Cumbria Scythe Festival 2010After who knows how many weeks without rain, fears the grass would all be burnt off and the commencement of a lakes-wide hosepipe ban, the first Cumbrian Scythe Festival took place amid pouring rain.
Nonetheless, 18 hardy souls turned up on the saturday for a weekend of scythe tuition. As the stormclouds emptied themselves, we occupied the morning safely under cover with Christiane Lechner and Paul Kingsnorth teaching half the group how to set up their scythe ready for mowing while I demonstrated peening the blade to reshape the cutting edge.
The man from the local paper appeared just as we, and the rain, stopped for lunch. As always he wanted to set the three of us up for some cheesy photos but was at least honest enough to admit that’s what they were and didn’t ask us to wave the blade over the grass at ankle height or anything.   You can see the results here.

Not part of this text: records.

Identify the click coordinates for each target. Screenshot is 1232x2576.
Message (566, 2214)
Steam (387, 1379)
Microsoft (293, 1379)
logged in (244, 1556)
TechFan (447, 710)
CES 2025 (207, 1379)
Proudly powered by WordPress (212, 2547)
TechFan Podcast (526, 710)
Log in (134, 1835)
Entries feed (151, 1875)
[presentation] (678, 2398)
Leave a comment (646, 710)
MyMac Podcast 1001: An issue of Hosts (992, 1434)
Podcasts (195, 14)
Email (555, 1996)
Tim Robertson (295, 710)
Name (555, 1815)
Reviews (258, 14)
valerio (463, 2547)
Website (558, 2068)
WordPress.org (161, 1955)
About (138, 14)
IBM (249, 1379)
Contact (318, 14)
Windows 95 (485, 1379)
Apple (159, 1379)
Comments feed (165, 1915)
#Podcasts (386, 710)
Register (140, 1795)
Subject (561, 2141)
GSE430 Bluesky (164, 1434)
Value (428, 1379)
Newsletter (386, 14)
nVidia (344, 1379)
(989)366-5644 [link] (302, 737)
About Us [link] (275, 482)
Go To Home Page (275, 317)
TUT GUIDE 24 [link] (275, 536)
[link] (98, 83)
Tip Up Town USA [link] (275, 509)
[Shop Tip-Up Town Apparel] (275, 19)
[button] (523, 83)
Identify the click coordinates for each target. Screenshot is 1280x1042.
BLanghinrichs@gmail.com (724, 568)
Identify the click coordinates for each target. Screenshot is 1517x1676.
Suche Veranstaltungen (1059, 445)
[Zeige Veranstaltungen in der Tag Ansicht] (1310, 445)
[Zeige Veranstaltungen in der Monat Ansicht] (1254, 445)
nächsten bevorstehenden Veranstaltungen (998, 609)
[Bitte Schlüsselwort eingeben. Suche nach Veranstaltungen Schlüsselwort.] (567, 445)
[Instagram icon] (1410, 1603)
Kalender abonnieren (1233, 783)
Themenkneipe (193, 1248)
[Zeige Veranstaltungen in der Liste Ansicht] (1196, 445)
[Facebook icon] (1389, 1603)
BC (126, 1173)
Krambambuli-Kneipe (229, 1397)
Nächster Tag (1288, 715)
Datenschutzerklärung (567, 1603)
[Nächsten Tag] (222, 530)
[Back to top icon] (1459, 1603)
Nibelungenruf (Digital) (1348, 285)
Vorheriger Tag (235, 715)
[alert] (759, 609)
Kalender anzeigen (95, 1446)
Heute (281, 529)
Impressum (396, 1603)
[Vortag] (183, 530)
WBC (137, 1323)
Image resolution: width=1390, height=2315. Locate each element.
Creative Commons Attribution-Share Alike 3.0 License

Then up the hill, scythes in hand for a thankfully dry afternoon of mowing with the spectacular backdrop of the Langdale valley. The grass was sparse, the ground was sloped but the group got to grips with it all, learning to move gently and slide the blade through the sward.
I’ve been going to the Somerset Scythe Festival since it started in 2005, seen it grow and become increasingly involved over the years.  So when I moved north last year I wanted to see if something similar was possible up here and got involved with Ian Hunter and Celia Larner of the Littoral Trust who had been running a scythe event in Lancashire.   We decided to move it to Elterwater in the heart of the Lake District and see who would turn up.  And what an interesting group they were; smallholders, coppice workers, farmers and managers of public and private meadows.  Some had mown before, some complete beginners but all came with enthusiasm and ideas for future mowing projects in the north-west.  It feels like the start of something really exciting.